Meu Caro Jorge, gostei deste seu post. Porque revela algum conhecimento profundo da realidade de alguns países africanos, nomeadamente da Guiné-Bissau. Tudo aquilo que escreveu espelha a verdade nua e crú de muitos países. Eu costumo dizer aos meus colegas que em áfrica só aqueles países para os quais a "natureza não foi muito benevolente" com eles é que têm dirigentes políticos com cérebro, porque os outros, sobretudo os da Guiné-Bissau e a sua irmã gémea Guiné-Konacri, no lugar da "massa cinzenta" encontra-se silicone. Porque não é aceitável que países como Cabo Verde ou Mali, que em termos de recursos naturais nada têm, até a própria chuva é escassa, terem o nível de vida para as suas populações que os outros os quais a nutureza deu minerais, floresta, chuva, etc, etc viverem com as maõs estendidas e os seus dirigentes comprarem apartamentos no Parque Expo em Lisboa, ou nas Avenidas de Paris ou Bruxelas. Depois aparecem imbecis como Fadul a quererem pôr governos em tribunal por falta de pagamentos de salários, quando a pouco tempo atrás ajudaram a derrubar governos que pagavam esses mesmos salários. Triste vida a dos guineenses.
José Carlos

Térsio Vieira disse...

zralnezxNão conheço Guiné- Conacri nem tão pouco Mali. Mais a simplicidade e profundidade do seu post permite compreender o drama e a imcopetência dos nossos líderes africanos...
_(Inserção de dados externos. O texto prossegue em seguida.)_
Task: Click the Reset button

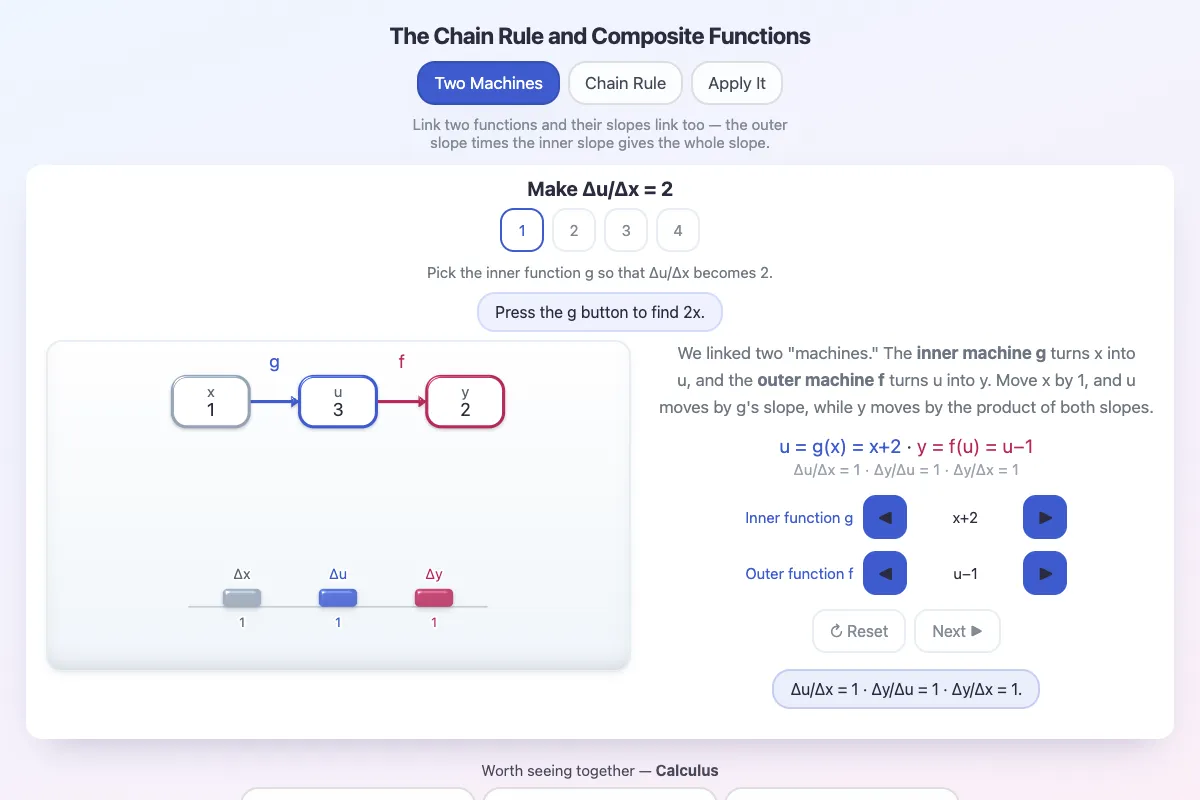Action: tap(859, 631)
Bons textos tens por aqui...

DEUS lhe abençoe e lhe guarde!

Abraços!

dedoscomovermes disse...

eu estava a ler a postagem e a perguntar-me pola causa da diferença. E chegou esse parágrafo revelador: é o que Mali NOM tem, o que lhe faz viver melhor.

semdiamantes disse...

Olá J.R.

Está aqui uma bela historia para contar à minha filha ao adormecer, fala de Africa numa outra perspectiva, uma Africa onde as pessoas são as personagens principais e são felizes, porque infelizmente quando lhe falo de Africa só posso falar da sua beleza nutural e de um paraiso onde os so animais selvagens vivem livres e felizes!!

Bem hajas J.R. ( usa-se mto em Portugal este termo e lhe acho mta graça, e até vem mm acalhar -;))!!